Rosa Parks reminds me of the courage that is needed to counter the intimidation and fear that we continue to face in this society. Peaceful protests, like the Montgomery Bus Boycott, can still change laws, and acts of solidarity can eradicate injustice. At this moment in December 2025, I grieve the drastic changes in our economy that benefit the rich and punish the poor; I am discouraged that innocent people, singled out as different, are being arrested, deported and treated like criminals. It is my hope that Rosa Parks’ model to refuse to accept the legalized injustices inscribed on the national body is both warning and inspiration for us all.
Wishing Peace and Solidarity,
Joanne V. Gabbin
Executive Director
Wintergreen Women Writers Collective
Rosa Parks reminds me that courage is made of actions, often small and cumulative and additive and collective.
By Opal Moore
On December 1, 1955—70 years ago—Rosa Parks refused to give up her seat on a Montgomery transit bus and was arrested. Her arrest, despite earlier challenges to segregation laws, could be considered the spark that mobilized the modern civil rights movement in the United States.
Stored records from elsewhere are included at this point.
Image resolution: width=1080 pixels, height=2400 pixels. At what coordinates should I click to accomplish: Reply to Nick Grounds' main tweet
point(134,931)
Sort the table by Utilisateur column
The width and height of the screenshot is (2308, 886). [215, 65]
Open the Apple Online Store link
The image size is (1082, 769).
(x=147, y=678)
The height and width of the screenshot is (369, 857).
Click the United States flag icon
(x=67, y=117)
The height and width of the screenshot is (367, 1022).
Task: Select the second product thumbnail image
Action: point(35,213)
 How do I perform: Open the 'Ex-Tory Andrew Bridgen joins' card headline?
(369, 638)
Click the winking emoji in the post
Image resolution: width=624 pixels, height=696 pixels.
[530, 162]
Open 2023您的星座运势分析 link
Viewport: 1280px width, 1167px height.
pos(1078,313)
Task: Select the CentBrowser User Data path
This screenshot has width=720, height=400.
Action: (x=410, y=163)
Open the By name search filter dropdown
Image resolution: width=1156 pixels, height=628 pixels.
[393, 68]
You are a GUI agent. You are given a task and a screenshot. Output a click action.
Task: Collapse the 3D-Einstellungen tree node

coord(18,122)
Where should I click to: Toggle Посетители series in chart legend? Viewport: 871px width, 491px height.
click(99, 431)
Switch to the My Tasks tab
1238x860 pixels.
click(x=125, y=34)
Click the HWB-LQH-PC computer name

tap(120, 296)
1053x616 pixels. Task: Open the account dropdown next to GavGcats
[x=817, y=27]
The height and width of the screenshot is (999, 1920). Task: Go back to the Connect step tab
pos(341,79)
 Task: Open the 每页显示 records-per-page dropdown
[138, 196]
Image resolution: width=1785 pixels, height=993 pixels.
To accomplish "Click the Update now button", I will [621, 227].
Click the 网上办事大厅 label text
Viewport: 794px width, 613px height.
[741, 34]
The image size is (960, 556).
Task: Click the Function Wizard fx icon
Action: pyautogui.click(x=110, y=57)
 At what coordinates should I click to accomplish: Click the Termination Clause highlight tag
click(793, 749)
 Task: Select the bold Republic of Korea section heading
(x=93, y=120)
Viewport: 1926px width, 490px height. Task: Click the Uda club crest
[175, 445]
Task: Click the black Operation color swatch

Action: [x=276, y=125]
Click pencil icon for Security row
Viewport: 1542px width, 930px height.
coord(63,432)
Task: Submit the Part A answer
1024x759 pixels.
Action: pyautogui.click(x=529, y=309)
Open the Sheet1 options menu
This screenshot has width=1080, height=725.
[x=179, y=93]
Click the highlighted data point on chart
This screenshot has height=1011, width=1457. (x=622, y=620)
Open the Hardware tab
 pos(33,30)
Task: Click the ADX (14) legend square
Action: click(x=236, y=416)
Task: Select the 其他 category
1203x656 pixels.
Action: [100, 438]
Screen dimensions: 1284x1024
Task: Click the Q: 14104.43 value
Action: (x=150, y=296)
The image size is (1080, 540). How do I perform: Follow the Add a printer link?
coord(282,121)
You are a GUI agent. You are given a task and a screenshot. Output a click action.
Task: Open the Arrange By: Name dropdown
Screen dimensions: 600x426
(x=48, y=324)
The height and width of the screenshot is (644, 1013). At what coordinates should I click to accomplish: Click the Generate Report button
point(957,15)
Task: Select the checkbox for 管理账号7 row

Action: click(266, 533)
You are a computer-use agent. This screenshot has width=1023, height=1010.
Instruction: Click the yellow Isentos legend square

This December is a month of civic contradictions. I think of the anticipated holidays, family gatherings to celebrate one another and retell beloved stories. I mark the days dedicated to the lighting of candles that the month augurs—celebrations of joy and hopefulness. I make my end-of-year charitable donations to the secular tune of the “tax break” reward of charitable giving; to the discordance of the news cycle reminding me that in 2025 business owners should worry that flagellating tariffs may discourage holiday shoppers; to the statistics on homelessness and the surge of visitors to depleted food banks; to the “good news” that Wall Street is either Bear or bubble because job numbers are down, and climate change is no longer a hoax.
This December I choose to think anew of Rosa Parks and that generation of women, men and children who tripled Ms. Parks’ quiet donation with a collective gift of resistance—a refusal to accept lawlessness as Law; tyranny as peace, and hate as religion; a refusal to yield to tyranny—the quotidian tyranny of unjust laws that daily threatened the psychic and physical well-being of a category of American citizens.
Parks knew first-hand about the routine threats of state-sanctioned white violence and retaliation; she knew Recy Taylor and had investigated Taylor’s gang rape case. And she never ceased grieving the murder of 14-year-old Emmett Till. Nikki Giovanni wrote a poem, “Rosa Parks” that weaves the workings of community action. The poem closes with these lines:
But it was the
Pullman Porters who safely got Emmett to his granduncle and it
was Mrs. Rosa Parks who could not stand that death. And in not
being able to stand it. She sat back down.
She sat back down.
This line, out of context, might sound like resignation. This sitting down, of course, was an action, a refusal. A lyric, I shall not be moved.…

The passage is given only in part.